The video got a wide viewing in Europe and it is not only an important interview when it comes to the vast surveillance state that is currently constructed, but is also still future. Snowden explained to German television (oh the irony here is rich) how tyrannical surveillance programs erode human rights and individual liberty and freedom.
According to Snowden, his “breaking point” was “seeing Director of National Intelligence, James Clapper, directly lie under oath to Congress” with his denial of the existence of a domestic spying programs in March 2013. Snowden continued, “The public had a right to know about these programs. The public had a right to know that which the government is doing in its name, and that which the government is doing against the public.”
One has to wonder about the complicity of the media in blacking out vital information that exposes the criminal activity of the federal government. While many debate whether or not Edward Snowden is a hero or a traitor, Snowden decided to answer for himself.
“If I am traitor, who did I betray?” he asked. “I gave all my information to the American public, to American journalists who are reporting on American issues. If they see that as treason, I think people really need to consider who they think they’re working for. The public is supposed to be their boss, not their enemy. Beyond that as far as my personal safety, I’ll never be fully safe until these systems have changed.”
Not only has the media been in bed with the Obama administration to attempt to paint Snowden in a bad light, while virtually ignoring the criminal law breaking of the federal government, specifically the Fourth Amendment, but apparently many in government has said they would be more than willing to assassinate Snowden, which is something he feared.
Benny Johnson reported:
“In a world where I would not be restricted from killing an American, I personally would go and kill him myself,” a current NSA analyst told BuzzFeed. “A lot of people share this sentiment.”
“I would love to put a bullet in his head,” one Pentagon official, a former special forces officer, said bluntly. “I do not take pleasure in taking another human beings life, having to do it in uniform, but he is single-handedly the greatest traitor in American history.”
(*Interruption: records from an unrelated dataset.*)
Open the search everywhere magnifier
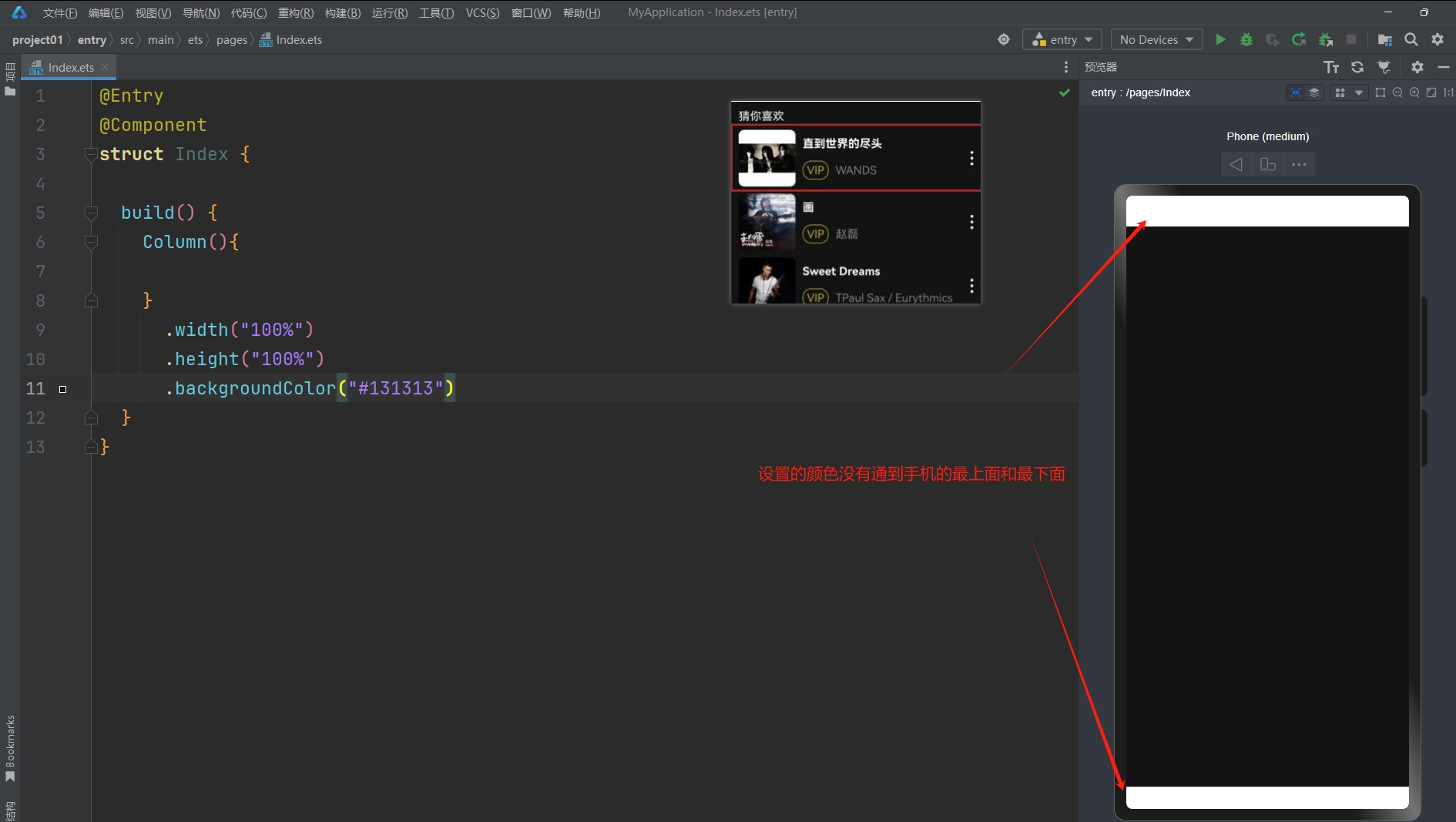1456x822 pixels. coord(1411,39)
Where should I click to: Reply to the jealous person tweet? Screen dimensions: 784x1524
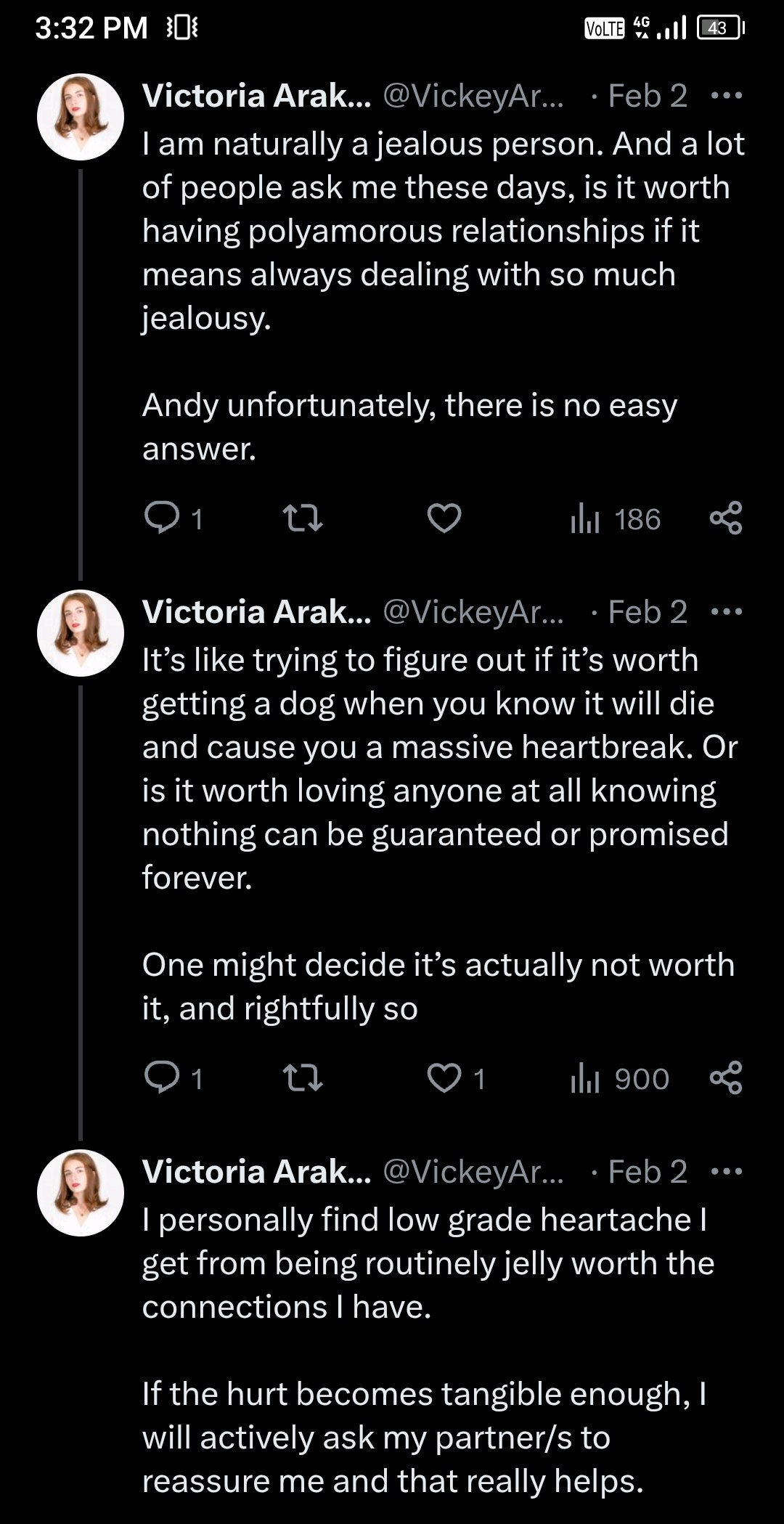(162, 518)
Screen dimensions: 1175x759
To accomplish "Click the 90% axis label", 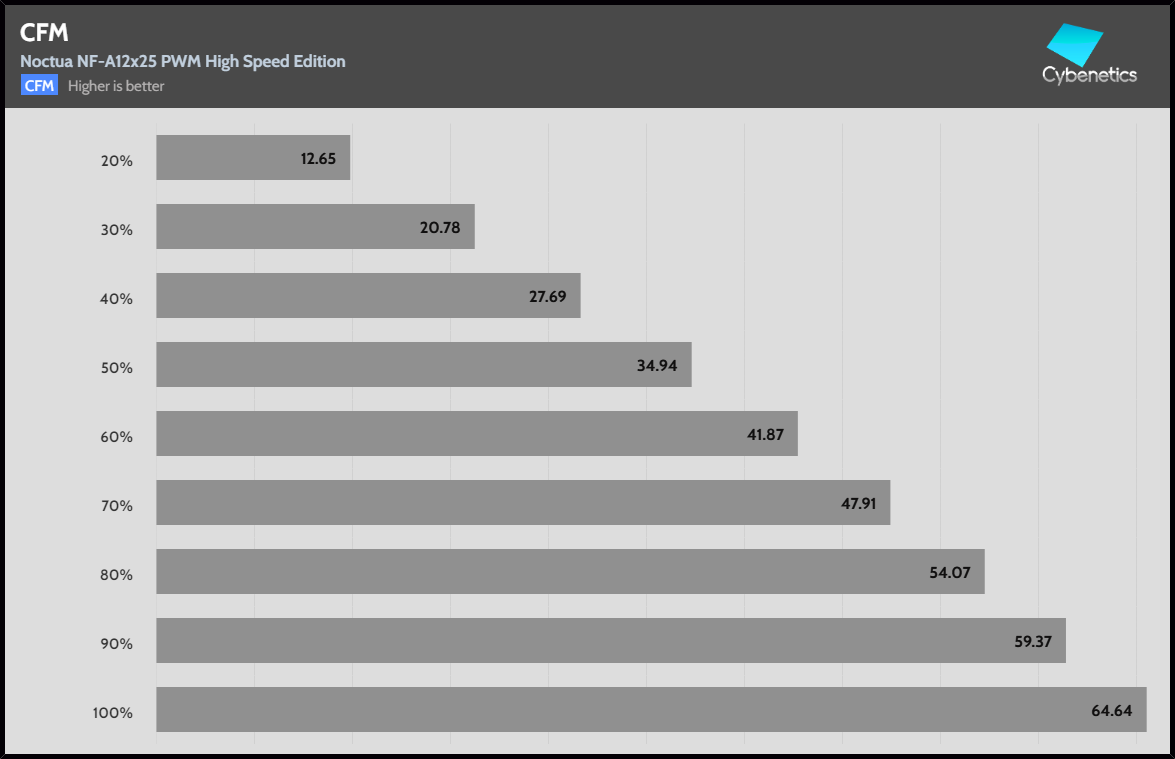I will (117, 643).
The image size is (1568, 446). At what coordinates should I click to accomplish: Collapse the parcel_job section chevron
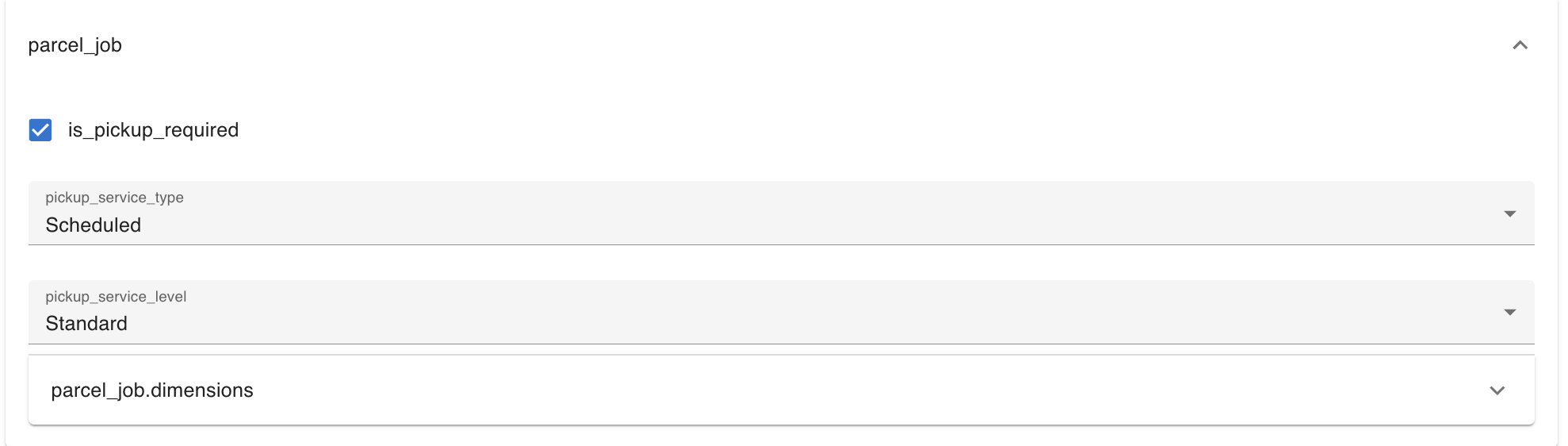1519,45
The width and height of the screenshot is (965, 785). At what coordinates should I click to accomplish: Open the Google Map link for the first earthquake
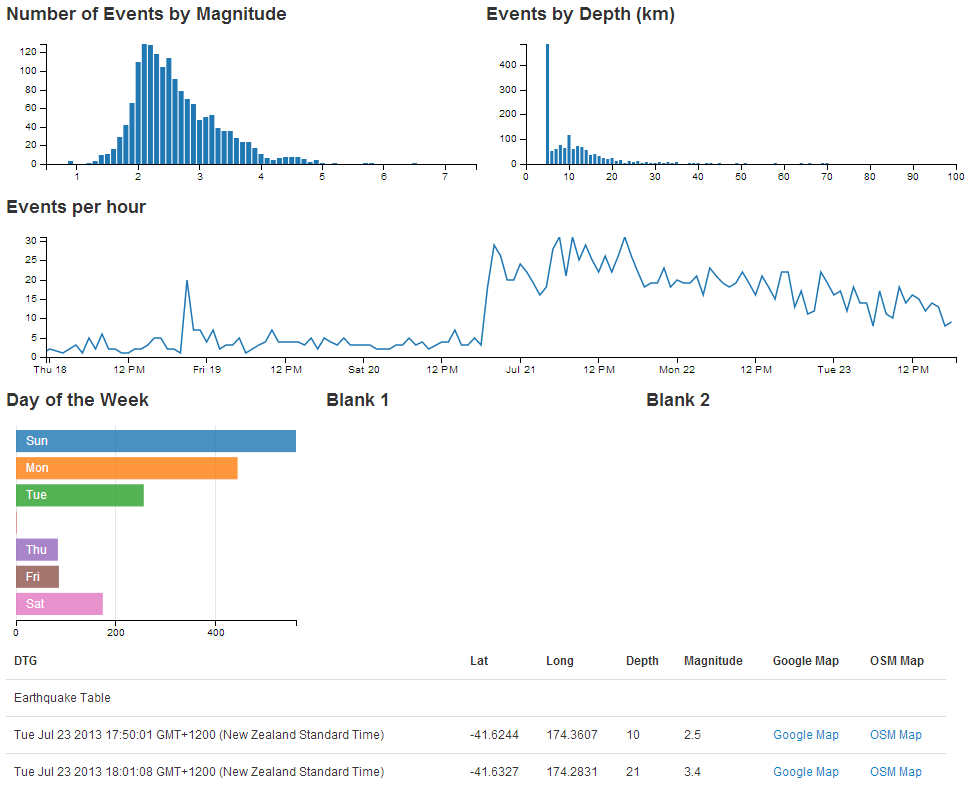806,734
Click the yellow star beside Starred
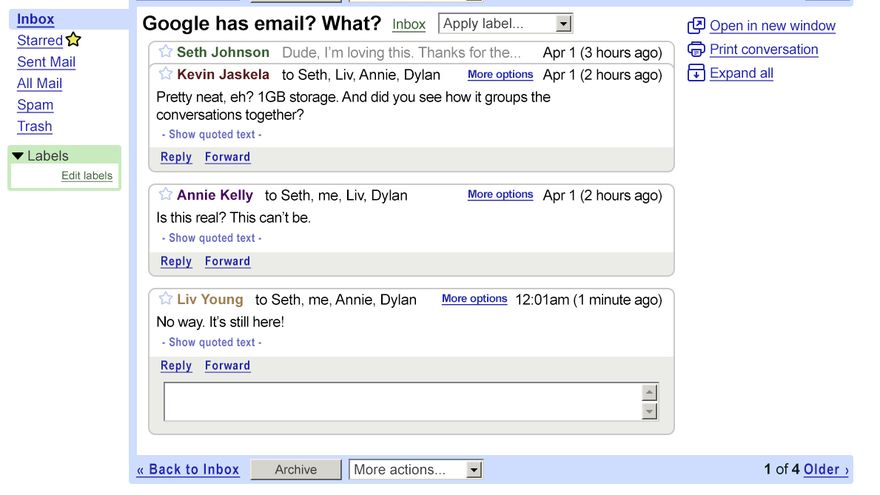Viewport: 880px width, 495px height. click(73, 40)
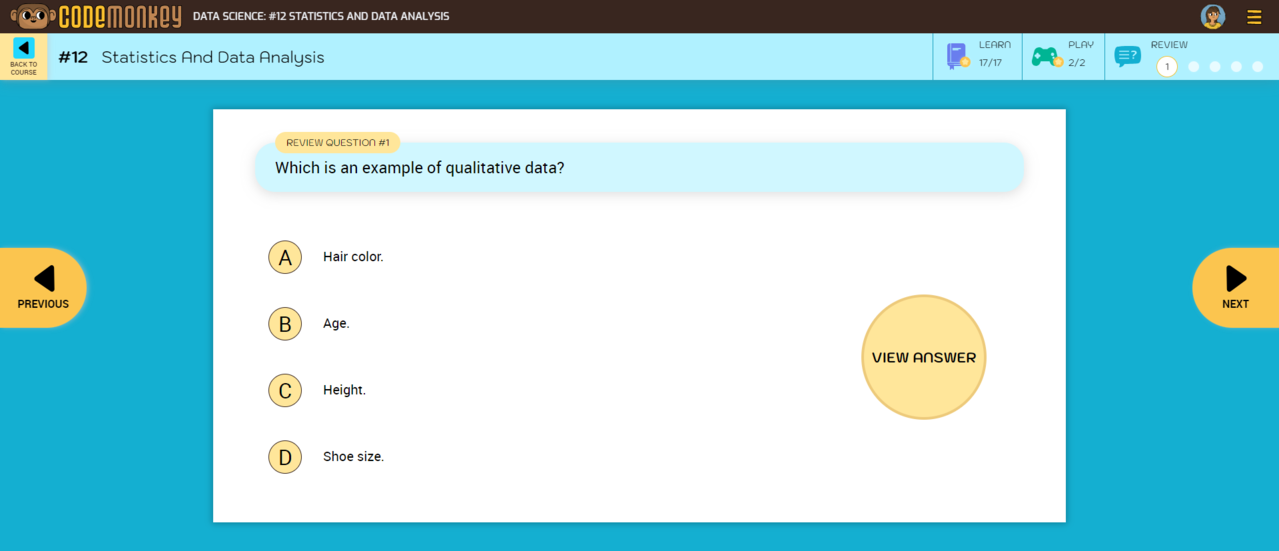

“His name is cursed every day over here,” a defense contractor told BuzzFeed, speaking from an overseas intelligence collections base. “Most everyone I talk to says he needs to be tried and hung, forget the trial and just hang him.”
One Army intelligence officer even offered BuzzFeed a chillingly detailed fantasy: “I think if we had the chance, we would end it very quickly,” he said. “Just casually walking on the streets of Moscow, coming back from buying his groceries. Going back to his flat and he is casually poked by a passerby. He thinks nothing of it at the time starts to feel a little woozy and thinks it’s a parasite from the local water. He goes home very innocently and next thing you know he dies in the shower.”
I’d say we have a lot more to fear from a tyrannical federal government than Edward Snowden. It’s an amazing thing when traitors occupy positions of power, while those that simply expose their criminal conduct are said to be guilty of the same.